An unlikely pair of large foundations—one in media innovation, another in health care—threw some serious weight behind a project to advance health care and biology research with a public storage bank of individuals’ genomic, health, and personal data.
The Personal Genome Project (PGP), a creation of Harvard geneticist George Church, seeks to create a public collection of the medical, demographic, and genetic information of thousands of volunteers, free for any researcher to analyze at will. Think of it like 23andMe, only crowdsourced. The idea has landed two sizable grants, one from the John S. and James L. Knight Foundation and another from Robert Wood Johnson Foundation, totaling more than $1 million in funding.

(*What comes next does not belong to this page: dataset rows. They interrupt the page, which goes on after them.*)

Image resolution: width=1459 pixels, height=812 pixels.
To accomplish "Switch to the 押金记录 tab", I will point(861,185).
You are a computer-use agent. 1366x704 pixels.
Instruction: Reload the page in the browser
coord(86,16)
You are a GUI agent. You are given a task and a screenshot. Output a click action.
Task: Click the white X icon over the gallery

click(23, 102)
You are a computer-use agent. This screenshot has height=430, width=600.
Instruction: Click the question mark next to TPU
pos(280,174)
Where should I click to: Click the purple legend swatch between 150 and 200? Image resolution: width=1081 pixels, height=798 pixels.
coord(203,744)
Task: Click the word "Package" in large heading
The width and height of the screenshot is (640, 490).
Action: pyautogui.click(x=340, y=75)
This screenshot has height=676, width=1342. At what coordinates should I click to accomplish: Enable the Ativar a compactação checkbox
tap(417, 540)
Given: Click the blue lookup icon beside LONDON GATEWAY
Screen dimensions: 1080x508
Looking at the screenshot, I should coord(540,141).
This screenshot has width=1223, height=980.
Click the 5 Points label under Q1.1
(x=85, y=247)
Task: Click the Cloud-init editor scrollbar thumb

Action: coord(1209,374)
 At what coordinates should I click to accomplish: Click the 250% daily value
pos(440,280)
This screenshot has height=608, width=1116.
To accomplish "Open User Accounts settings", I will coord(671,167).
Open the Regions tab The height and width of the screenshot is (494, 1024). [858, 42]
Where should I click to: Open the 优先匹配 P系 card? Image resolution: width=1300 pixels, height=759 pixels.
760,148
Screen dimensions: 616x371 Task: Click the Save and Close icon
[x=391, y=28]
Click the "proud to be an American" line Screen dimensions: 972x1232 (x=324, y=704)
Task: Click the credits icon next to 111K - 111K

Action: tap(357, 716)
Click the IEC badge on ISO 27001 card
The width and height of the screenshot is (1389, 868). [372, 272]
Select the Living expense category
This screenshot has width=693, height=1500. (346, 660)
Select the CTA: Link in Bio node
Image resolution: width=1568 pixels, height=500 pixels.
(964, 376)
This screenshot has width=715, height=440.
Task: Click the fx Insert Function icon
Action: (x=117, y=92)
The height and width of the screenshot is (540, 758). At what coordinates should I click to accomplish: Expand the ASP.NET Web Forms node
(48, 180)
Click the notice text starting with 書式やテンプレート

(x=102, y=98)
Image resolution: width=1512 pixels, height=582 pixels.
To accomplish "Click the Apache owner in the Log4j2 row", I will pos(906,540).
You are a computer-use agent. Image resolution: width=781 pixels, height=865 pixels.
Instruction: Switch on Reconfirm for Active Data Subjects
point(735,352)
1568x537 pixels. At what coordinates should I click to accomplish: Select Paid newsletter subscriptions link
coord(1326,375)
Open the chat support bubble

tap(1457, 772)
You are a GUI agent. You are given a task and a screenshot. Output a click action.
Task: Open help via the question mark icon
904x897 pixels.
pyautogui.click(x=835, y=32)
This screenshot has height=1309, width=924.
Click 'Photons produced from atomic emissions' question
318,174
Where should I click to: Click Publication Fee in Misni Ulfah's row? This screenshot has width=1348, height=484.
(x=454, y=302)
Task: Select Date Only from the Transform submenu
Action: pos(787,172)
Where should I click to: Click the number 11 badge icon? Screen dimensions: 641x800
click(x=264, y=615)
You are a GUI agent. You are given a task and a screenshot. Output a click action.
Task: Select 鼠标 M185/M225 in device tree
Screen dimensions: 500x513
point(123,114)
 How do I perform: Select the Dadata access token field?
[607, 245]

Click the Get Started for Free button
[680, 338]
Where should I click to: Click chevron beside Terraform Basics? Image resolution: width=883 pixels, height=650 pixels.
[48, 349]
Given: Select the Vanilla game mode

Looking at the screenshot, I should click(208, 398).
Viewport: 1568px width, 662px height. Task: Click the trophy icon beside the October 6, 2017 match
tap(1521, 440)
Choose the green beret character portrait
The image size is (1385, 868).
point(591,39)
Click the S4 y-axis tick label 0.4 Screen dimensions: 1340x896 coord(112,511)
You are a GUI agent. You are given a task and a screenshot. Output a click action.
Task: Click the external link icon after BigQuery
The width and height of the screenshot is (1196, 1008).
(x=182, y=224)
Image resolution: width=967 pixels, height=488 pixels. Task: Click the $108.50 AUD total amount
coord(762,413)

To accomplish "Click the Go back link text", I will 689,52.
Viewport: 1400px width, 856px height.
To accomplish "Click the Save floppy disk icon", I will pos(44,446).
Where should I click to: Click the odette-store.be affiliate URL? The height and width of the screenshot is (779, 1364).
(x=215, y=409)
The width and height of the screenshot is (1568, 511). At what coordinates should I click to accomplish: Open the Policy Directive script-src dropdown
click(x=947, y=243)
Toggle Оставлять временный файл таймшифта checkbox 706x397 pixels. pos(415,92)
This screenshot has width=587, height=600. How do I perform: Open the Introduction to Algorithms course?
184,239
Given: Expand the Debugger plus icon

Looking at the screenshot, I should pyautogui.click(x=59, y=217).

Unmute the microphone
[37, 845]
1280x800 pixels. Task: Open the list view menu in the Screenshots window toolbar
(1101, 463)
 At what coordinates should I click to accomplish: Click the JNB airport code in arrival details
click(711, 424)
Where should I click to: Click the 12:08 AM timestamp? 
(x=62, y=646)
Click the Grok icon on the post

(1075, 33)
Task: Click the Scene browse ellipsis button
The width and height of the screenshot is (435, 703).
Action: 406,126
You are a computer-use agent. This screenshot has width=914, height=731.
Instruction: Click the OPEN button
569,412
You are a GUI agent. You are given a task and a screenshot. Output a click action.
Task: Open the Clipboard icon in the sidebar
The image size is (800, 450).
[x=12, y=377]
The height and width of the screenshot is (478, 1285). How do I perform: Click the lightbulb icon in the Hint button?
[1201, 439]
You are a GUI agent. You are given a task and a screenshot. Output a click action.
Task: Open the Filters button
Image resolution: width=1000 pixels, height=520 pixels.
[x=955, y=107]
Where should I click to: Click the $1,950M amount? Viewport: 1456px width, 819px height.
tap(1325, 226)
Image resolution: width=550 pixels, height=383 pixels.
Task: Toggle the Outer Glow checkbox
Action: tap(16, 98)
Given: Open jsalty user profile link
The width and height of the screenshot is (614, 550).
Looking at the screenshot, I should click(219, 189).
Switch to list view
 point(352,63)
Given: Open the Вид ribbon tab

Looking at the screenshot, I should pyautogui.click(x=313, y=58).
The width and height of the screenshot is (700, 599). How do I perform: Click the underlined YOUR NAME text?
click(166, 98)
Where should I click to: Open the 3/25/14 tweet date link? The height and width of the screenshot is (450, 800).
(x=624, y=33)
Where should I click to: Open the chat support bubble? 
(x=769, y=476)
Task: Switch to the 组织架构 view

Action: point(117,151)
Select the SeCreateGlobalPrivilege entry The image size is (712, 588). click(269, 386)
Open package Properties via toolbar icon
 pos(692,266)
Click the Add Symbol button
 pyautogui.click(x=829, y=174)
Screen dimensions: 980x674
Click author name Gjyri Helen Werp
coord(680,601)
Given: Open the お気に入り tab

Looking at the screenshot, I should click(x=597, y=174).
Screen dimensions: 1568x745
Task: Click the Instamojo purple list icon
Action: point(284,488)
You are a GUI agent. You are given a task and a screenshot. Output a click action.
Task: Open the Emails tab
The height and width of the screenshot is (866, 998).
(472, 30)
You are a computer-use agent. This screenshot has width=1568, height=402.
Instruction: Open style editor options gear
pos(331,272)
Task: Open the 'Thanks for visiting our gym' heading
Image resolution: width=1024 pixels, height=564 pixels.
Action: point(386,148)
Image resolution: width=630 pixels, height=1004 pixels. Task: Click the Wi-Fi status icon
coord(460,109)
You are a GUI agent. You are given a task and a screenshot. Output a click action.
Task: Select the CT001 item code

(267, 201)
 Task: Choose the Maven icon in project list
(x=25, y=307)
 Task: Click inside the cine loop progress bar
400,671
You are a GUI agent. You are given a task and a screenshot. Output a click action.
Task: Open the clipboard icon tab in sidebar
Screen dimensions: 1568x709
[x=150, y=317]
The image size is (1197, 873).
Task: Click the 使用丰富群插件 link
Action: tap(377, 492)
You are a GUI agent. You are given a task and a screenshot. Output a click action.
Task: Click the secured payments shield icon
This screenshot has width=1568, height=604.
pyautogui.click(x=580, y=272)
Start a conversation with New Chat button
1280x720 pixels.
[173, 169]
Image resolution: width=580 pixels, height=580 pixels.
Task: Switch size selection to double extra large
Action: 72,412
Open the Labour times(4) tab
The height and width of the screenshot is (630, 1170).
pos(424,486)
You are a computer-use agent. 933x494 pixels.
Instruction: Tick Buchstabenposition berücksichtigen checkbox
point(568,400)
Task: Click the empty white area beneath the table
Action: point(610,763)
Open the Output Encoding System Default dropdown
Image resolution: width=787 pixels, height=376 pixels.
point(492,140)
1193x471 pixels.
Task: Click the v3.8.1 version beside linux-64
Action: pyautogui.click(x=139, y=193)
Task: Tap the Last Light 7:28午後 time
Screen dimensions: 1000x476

Sound a little crazy? Well, it’s meant to cut against common assumptions about health information privacy. The compilation of thousands of humans’ genomic data, along with personal and health data gathered over a long period, could be staggeringly powerful for researchers and health care providers. Stymied by the challenge of keeping all that data safe, secure, and anonymous, the Personal Genome Project instead decided to gather volunteers willing to bare all. They have up to 3,000 people who have consented to public sharing.
As the pool grows, researchers will be able to access the data and analyze it or expand on it, so long as the results go back into the project. Genetic information in isolation isn’t all that powerful, but in large numbers, and combined with personal and health data over time, it builds a pool that is the equivalent of a massive longitudinal study.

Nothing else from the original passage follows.